◆ **Stored records**:
- - - - -

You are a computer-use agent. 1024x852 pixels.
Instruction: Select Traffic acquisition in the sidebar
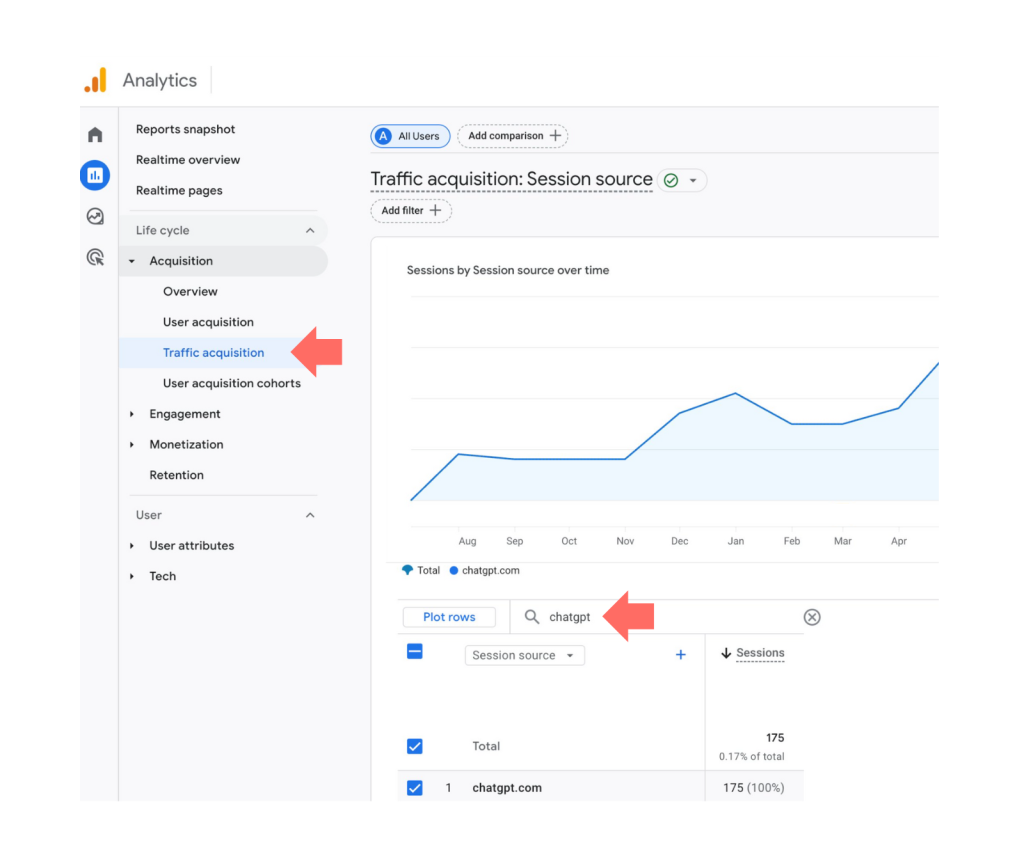point(214,353)
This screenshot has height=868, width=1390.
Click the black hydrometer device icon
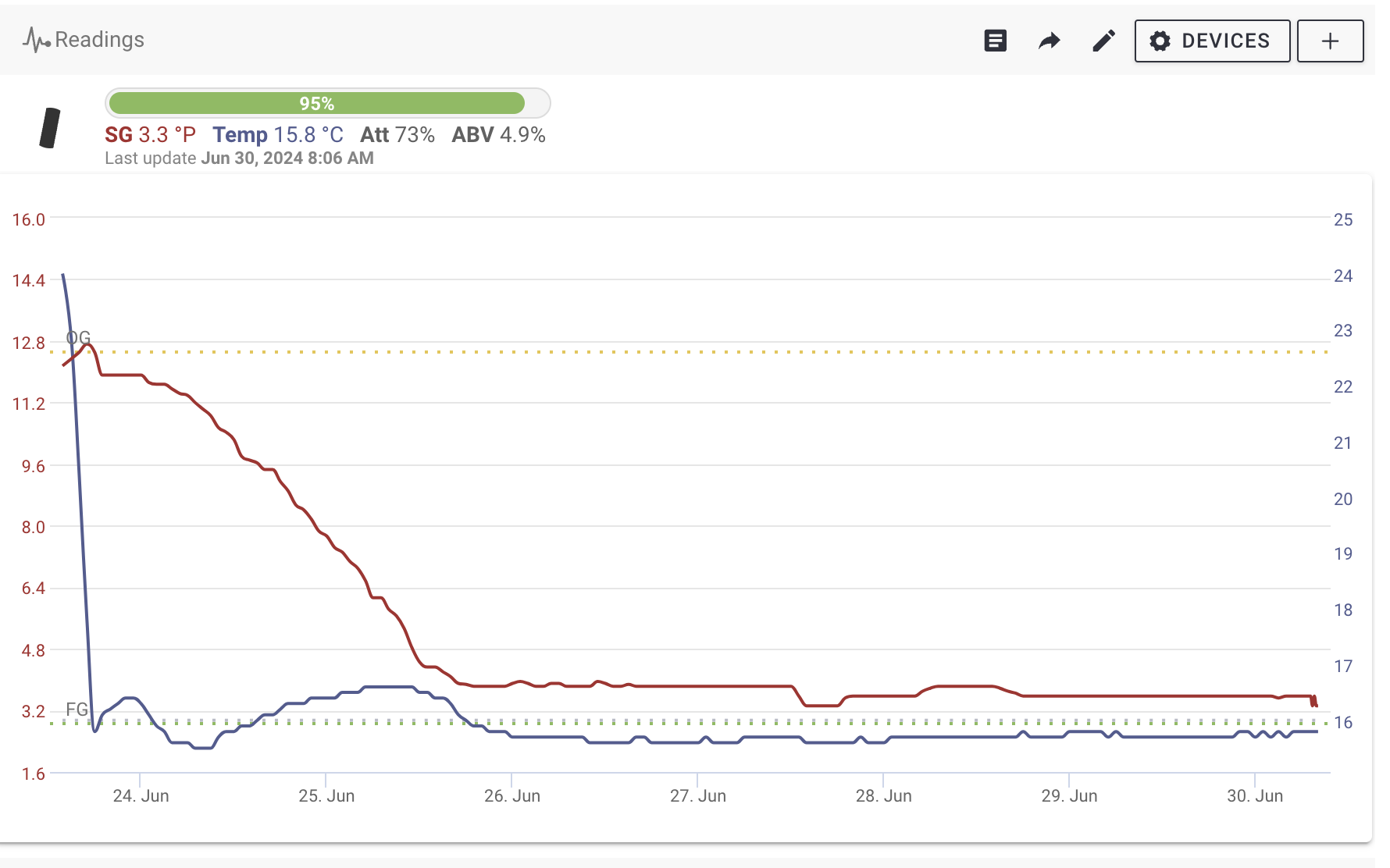pos(50,128)
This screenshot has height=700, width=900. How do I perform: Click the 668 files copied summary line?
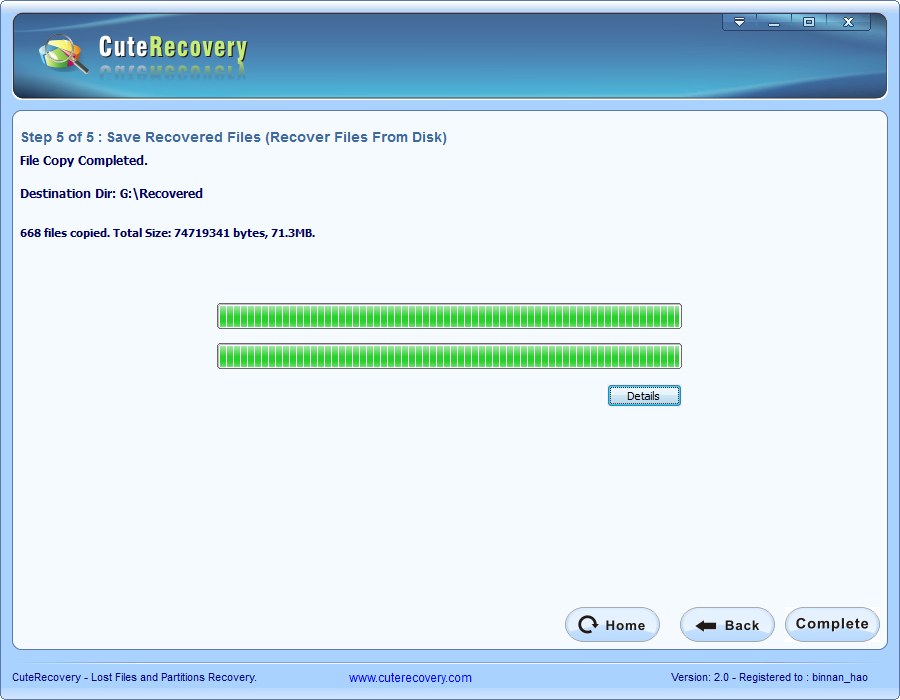tap(168, 233)
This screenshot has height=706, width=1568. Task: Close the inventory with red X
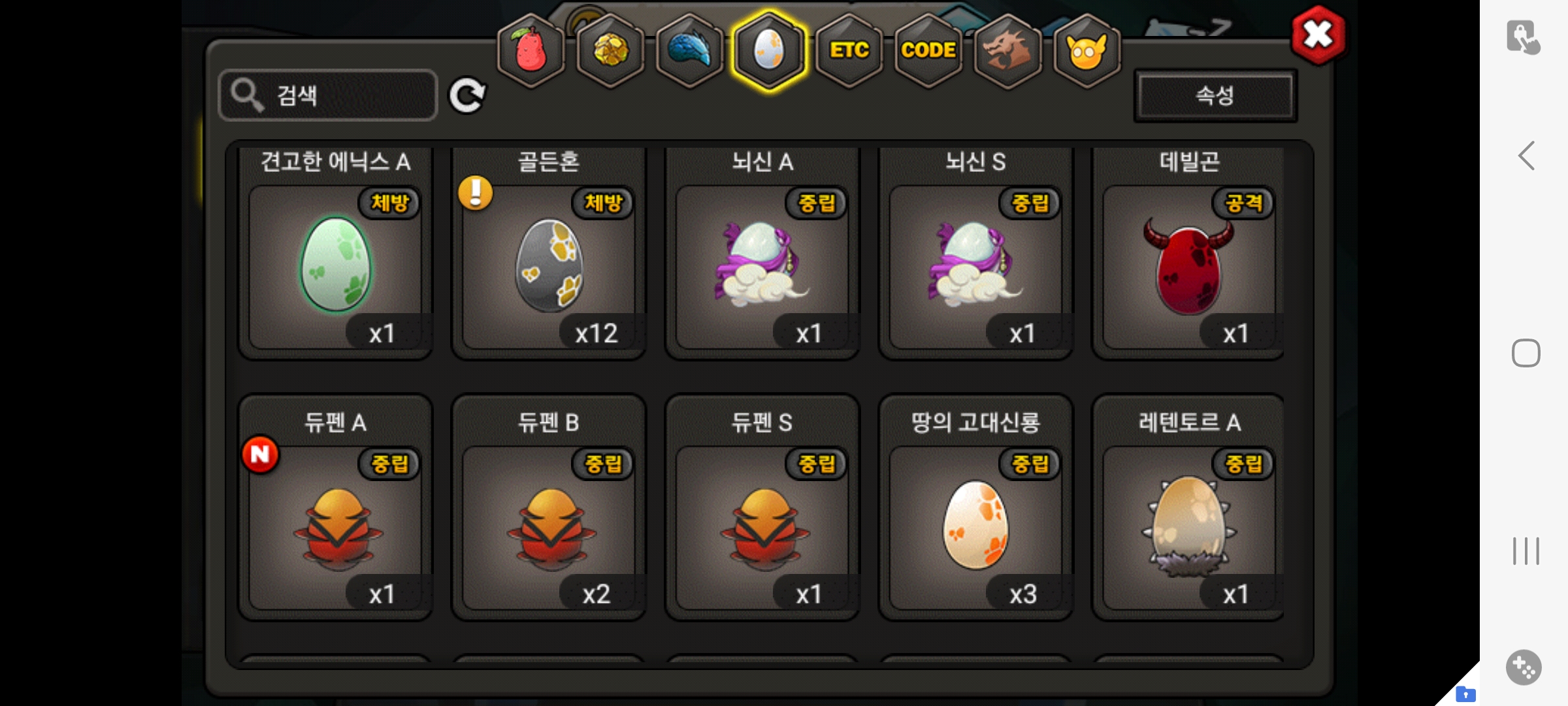[x=1318, y=35]
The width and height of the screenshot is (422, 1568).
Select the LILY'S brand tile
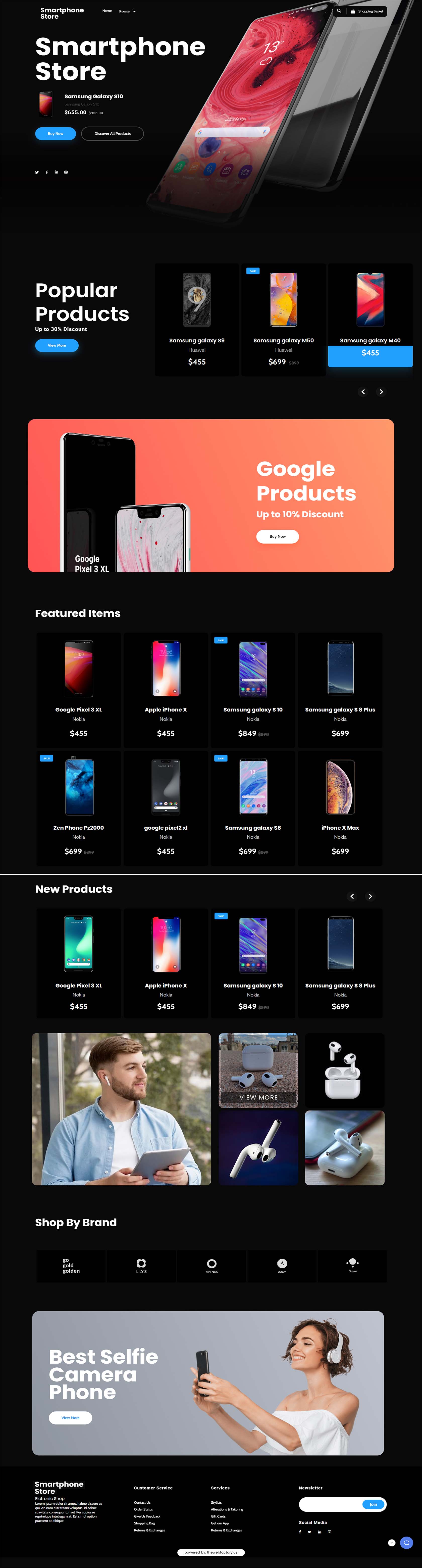[x=142, y=1266]
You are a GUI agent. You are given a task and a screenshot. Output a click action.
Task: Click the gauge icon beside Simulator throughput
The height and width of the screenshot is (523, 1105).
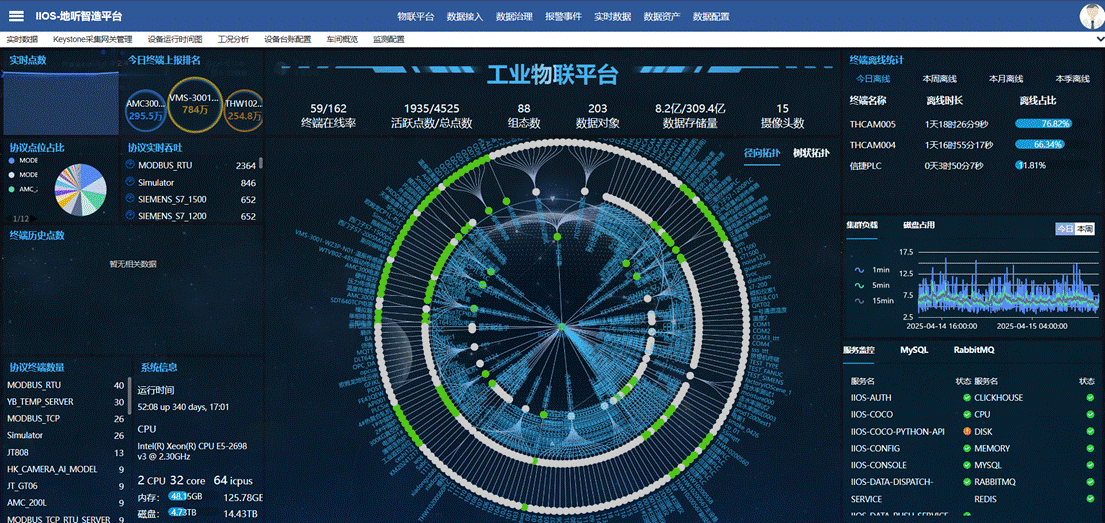[130, 182]
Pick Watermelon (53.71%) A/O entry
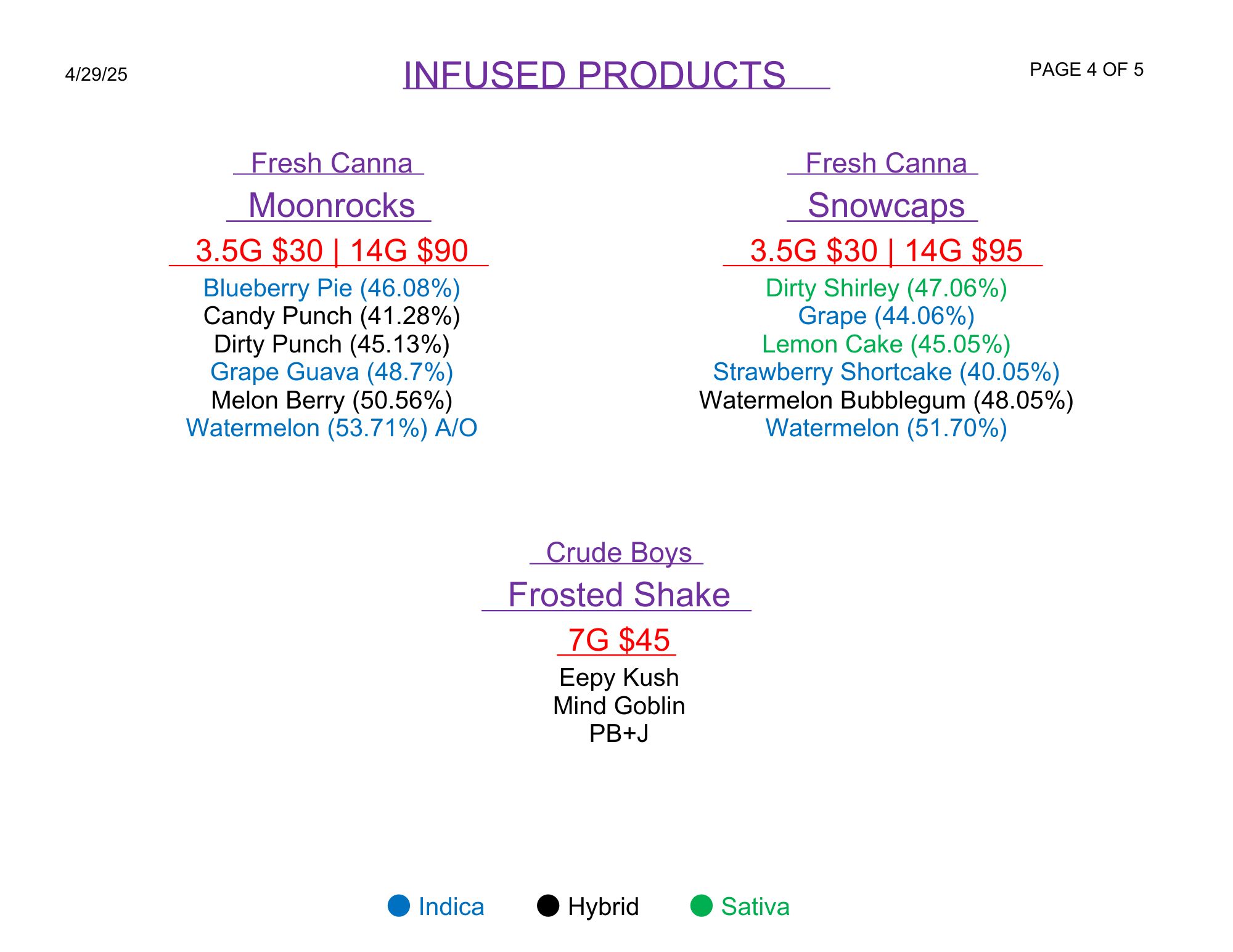 tap(332, 428)
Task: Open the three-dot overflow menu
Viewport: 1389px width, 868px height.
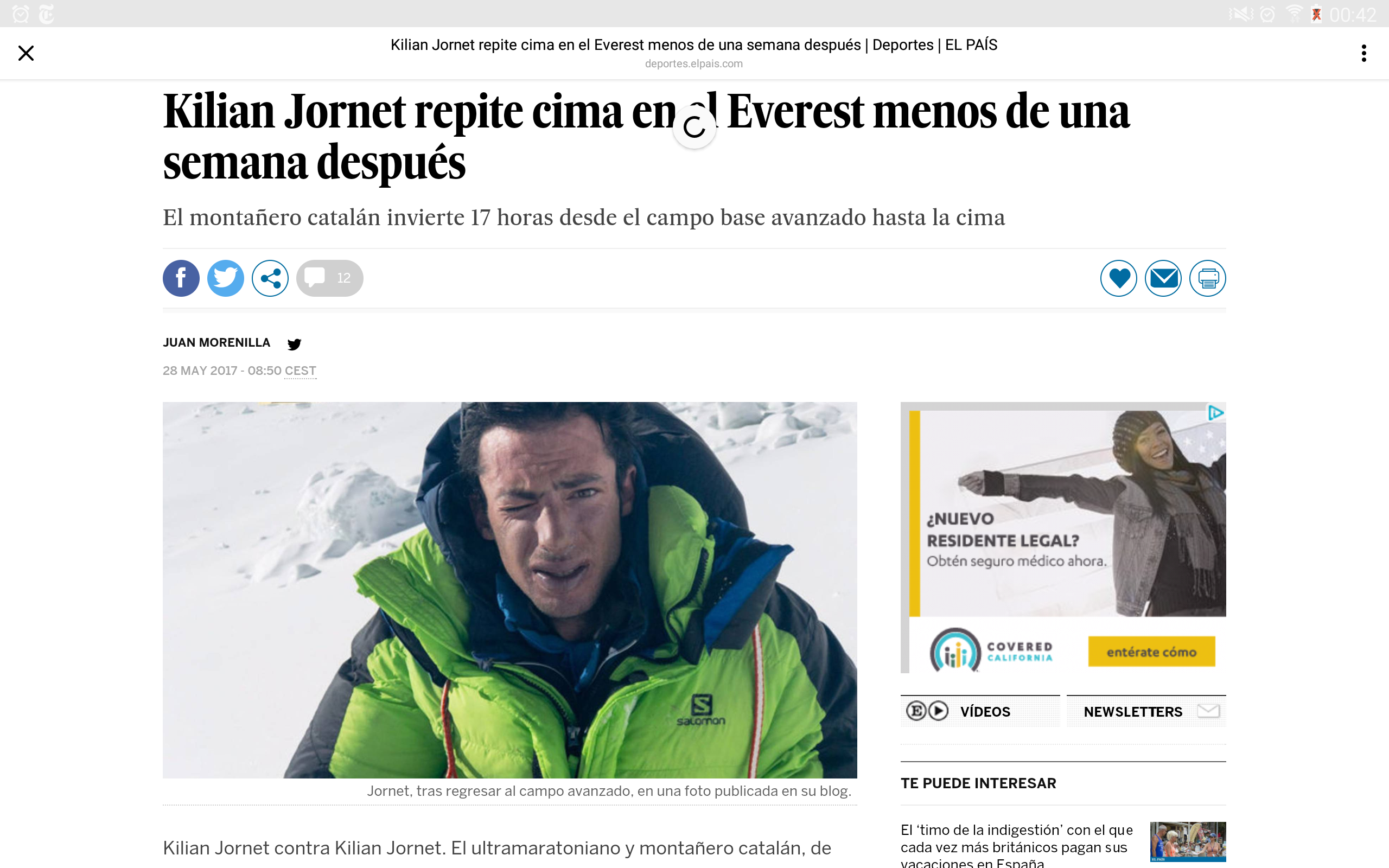Action: [x=1363, y=53]
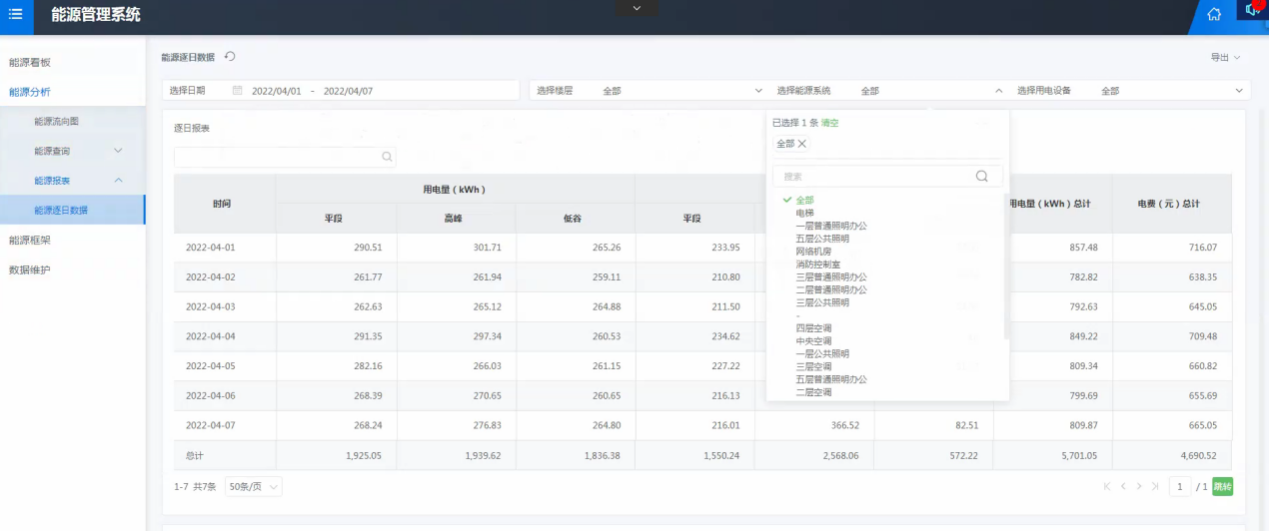Click the 导出 export button
1269x531 pixels.
click(x=1225, y=57)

- - - - -

◆ **TASK DETAILS**: Output the data above in full. Skip every picture.

◆ **COMPLETED TASK**:
You are a computer-use agent. 1024x852 pixels.
Instruction: Select Traffic acquisition in the sidebar
point(214,353)
This screenshot has height=868, width=1390.
Click the black hydrometer device icon
pos(50,128)
This screenshot has height=700, width=900. How do I perform: Click the 668 files copied summary line?
tap(168, 233)
This screenshot has height=706, width=1568. Task: Close the inventory with red X
[x=1318, y=35]
The width and height of the screenshot is (422, 1568).
Select the LILY'S brand tile
[x=142, y=1266]
You are a GUI agent. You are given a task and a screenshot. Output a click action.
Task: Click the gauge icon beside Simulator throughput
The height and width of the screenshot is (523, 1105).
[130, 182]
Pick Watermelon (53.71%) A/O entry
 tap(332, 428)
Task: Open the three-dot overflow menu
Viewport: 1389px width, 868px height.
Action: [x=1363, y=53]
Click the 导出 export button
1269x531 pixels.
click(x=1225, y=57)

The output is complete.